### Aim of the exercise:
Using the records below, find every line that includes "scale" and copy it.

### Information given:

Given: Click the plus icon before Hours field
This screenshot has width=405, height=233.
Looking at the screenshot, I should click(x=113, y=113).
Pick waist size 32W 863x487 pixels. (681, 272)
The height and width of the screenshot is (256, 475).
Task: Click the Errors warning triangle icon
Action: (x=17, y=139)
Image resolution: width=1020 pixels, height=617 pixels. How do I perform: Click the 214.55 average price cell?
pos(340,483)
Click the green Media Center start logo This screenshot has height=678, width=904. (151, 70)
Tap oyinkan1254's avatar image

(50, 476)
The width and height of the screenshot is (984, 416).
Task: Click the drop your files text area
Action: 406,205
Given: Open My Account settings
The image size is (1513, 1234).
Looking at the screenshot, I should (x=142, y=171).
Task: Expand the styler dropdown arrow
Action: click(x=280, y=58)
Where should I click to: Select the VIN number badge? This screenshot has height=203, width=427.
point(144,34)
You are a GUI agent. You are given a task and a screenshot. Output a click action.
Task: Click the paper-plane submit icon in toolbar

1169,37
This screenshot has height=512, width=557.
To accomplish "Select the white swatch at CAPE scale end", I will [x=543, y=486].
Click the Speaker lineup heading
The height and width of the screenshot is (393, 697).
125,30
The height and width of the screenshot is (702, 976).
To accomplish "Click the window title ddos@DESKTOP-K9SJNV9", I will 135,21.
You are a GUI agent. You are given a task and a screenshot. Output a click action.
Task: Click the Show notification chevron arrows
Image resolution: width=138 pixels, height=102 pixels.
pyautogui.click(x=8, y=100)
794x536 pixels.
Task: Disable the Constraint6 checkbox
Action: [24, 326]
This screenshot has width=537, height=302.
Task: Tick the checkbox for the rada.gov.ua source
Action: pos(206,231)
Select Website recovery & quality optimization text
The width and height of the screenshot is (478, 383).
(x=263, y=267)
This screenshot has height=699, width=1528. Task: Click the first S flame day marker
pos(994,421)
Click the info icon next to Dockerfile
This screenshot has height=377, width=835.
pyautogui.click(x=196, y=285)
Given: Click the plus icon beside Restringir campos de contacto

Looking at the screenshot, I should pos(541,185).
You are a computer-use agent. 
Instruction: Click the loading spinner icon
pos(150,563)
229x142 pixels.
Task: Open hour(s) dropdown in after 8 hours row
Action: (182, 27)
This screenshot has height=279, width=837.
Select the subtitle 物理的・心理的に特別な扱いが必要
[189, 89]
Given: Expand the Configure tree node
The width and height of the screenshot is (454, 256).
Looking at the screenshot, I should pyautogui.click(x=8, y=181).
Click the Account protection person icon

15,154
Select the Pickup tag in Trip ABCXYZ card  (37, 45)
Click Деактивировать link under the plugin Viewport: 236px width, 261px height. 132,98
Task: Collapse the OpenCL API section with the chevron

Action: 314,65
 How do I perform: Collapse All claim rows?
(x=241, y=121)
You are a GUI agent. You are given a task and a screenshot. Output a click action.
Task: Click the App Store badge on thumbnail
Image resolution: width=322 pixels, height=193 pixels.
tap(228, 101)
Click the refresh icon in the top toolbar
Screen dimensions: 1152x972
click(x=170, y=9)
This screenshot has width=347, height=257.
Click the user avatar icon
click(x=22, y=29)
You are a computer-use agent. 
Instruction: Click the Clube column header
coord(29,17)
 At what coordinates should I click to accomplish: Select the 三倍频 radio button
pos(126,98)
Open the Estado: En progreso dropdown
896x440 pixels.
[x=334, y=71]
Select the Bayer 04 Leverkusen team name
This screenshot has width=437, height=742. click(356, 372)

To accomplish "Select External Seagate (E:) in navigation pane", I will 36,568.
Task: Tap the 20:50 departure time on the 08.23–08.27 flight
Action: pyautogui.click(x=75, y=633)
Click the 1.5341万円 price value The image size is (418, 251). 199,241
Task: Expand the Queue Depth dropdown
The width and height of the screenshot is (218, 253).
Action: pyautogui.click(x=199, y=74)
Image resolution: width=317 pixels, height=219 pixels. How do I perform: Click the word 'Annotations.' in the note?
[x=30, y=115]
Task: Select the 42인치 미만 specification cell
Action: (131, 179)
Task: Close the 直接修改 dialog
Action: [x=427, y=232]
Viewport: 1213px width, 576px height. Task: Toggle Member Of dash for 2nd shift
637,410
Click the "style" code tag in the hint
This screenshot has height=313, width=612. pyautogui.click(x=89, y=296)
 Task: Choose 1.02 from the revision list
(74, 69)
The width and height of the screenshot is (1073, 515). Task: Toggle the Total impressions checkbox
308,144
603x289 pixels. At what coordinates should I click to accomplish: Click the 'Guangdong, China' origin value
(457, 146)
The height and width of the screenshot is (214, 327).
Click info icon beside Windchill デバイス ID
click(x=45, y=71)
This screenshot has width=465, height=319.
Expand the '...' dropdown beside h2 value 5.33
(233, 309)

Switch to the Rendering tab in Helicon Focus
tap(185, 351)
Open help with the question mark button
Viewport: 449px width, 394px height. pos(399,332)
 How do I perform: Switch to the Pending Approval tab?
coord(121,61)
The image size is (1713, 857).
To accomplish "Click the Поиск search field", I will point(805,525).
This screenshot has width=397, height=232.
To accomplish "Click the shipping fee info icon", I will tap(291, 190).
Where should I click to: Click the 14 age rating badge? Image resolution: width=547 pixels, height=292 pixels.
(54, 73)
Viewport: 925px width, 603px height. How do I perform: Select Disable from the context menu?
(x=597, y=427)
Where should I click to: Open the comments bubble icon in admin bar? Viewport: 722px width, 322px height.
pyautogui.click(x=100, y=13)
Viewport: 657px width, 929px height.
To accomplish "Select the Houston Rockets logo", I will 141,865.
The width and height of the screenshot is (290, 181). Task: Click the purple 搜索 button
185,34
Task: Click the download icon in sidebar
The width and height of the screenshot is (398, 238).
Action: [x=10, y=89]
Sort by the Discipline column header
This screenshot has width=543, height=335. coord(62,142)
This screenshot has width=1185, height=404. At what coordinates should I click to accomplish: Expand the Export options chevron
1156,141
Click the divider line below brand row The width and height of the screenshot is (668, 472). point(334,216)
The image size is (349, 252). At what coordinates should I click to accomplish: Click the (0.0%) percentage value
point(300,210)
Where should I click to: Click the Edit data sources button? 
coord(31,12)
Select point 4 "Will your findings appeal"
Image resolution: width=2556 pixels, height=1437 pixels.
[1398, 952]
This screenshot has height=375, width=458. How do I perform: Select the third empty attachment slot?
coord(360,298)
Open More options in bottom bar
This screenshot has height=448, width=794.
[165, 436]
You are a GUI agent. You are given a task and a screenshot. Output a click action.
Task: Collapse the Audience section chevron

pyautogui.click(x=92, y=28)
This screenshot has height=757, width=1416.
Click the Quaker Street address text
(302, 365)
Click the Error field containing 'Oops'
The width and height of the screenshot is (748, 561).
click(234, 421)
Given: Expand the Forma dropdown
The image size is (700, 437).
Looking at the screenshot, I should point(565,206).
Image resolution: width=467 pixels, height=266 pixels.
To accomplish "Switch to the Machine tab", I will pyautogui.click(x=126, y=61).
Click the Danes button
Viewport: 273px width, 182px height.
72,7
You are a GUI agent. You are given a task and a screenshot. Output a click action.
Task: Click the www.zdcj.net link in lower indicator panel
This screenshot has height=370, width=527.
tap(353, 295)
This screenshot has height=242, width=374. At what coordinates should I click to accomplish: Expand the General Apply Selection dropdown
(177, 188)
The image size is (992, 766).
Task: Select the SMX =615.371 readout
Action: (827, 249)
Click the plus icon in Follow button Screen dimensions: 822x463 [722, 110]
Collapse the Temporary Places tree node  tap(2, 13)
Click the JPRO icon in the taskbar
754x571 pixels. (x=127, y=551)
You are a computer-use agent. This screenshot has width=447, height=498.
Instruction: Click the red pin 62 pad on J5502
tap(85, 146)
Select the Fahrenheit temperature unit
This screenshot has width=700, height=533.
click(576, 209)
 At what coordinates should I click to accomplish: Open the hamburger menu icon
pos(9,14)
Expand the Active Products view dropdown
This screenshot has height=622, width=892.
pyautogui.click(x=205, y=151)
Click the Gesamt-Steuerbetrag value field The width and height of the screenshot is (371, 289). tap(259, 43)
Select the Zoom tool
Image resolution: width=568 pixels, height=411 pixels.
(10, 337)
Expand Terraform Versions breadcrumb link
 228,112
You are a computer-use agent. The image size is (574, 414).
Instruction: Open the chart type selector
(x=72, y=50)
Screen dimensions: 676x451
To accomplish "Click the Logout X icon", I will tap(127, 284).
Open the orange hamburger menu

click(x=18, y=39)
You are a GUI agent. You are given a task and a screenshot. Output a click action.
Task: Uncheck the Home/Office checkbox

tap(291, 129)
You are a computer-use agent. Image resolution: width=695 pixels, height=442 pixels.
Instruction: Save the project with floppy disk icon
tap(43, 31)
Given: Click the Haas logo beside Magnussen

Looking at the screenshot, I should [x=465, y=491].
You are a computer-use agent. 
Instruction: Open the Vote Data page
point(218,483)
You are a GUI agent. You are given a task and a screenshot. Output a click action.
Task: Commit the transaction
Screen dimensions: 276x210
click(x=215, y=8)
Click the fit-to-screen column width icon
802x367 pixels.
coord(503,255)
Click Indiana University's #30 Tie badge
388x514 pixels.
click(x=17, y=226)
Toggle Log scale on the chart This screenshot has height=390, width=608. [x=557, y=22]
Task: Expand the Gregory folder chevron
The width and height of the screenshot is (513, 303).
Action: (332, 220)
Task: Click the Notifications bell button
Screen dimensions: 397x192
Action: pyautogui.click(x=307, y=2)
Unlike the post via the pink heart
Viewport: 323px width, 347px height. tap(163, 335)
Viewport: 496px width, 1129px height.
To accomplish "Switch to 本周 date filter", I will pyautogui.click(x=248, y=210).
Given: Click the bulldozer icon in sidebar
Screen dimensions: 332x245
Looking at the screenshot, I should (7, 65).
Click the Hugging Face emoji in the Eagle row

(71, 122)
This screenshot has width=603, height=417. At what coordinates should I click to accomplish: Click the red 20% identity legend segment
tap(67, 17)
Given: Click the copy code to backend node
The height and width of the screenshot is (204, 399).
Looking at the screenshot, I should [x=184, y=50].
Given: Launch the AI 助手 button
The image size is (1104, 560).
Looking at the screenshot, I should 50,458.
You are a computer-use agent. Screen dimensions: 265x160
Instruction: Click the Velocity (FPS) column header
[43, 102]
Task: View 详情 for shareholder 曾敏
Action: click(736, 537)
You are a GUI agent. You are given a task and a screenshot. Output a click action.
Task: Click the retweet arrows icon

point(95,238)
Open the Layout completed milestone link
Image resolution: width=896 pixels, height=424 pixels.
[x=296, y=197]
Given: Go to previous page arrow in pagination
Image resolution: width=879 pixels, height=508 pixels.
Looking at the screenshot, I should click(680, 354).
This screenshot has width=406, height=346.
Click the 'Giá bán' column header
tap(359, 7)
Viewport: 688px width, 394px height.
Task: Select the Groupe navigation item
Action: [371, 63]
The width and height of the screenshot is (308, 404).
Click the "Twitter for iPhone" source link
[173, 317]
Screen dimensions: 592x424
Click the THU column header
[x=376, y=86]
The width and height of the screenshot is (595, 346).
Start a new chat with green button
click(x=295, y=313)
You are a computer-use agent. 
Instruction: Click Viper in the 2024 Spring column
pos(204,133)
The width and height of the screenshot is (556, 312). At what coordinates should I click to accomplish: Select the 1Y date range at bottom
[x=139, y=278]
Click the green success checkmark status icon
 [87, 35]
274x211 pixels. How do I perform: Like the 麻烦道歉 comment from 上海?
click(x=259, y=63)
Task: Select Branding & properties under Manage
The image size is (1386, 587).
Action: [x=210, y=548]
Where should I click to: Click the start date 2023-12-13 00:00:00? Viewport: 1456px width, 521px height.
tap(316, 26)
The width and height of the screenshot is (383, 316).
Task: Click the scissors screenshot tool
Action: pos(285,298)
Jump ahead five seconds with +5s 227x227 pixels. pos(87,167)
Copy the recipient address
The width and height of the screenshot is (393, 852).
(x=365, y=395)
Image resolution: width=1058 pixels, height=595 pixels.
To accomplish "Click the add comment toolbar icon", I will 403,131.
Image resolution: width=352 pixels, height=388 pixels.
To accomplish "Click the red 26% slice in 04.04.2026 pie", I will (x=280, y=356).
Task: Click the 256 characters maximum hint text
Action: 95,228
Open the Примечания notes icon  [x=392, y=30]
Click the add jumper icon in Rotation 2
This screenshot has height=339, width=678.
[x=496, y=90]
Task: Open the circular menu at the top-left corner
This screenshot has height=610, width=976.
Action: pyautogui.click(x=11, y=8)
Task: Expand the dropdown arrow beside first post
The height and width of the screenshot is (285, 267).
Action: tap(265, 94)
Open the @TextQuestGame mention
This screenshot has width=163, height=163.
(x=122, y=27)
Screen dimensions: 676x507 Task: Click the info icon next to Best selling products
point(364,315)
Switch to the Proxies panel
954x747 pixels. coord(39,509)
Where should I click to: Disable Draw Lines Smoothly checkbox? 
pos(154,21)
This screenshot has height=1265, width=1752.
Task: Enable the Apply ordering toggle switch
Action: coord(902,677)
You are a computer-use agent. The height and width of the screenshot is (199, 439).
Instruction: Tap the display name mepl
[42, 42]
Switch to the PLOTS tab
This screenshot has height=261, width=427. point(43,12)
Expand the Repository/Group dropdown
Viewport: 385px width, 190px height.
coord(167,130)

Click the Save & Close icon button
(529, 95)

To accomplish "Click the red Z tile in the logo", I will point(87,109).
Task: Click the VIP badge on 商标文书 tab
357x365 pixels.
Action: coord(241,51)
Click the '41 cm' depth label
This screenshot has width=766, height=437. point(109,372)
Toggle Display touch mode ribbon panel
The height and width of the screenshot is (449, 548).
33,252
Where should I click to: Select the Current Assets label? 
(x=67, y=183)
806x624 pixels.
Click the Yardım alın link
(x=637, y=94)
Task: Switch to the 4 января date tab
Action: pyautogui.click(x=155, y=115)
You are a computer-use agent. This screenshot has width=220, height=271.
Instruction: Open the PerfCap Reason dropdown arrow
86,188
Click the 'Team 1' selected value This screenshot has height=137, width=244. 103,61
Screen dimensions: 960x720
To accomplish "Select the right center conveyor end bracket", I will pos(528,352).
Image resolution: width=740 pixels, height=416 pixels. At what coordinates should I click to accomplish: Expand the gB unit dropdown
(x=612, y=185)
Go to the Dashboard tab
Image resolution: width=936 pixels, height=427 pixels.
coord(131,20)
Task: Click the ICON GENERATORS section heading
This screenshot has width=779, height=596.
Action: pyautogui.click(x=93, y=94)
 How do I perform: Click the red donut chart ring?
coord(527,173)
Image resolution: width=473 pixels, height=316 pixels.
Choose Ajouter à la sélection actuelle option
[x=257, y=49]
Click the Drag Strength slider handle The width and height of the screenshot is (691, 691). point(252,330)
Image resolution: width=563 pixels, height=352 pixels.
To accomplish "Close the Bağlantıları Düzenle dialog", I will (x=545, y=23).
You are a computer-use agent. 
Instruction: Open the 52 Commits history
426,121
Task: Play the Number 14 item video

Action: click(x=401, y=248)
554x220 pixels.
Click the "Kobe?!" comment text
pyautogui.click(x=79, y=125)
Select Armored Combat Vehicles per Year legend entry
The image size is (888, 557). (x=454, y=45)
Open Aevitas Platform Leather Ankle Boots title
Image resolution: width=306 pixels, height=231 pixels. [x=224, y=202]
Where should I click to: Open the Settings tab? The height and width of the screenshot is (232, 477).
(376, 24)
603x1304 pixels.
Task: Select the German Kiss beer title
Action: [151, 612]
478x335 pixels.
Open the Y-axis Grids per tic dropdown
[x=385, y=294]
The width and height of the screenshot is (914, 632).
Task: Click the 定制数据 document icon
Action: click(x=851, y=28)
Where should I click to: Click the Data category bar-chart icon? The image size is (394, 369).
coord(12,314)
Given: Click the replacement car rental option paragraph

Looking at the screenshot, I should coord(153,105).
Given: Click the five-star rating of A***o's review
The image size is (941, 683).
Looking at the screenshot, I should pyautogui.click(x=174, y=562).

### Output of the exercise:
To accomplish "Select the white swatch at CAPE scale end", I will [x=543, y=486].
Toggle Log scale on the chart This screenshot has height=390, width=608. [x=557, y=22]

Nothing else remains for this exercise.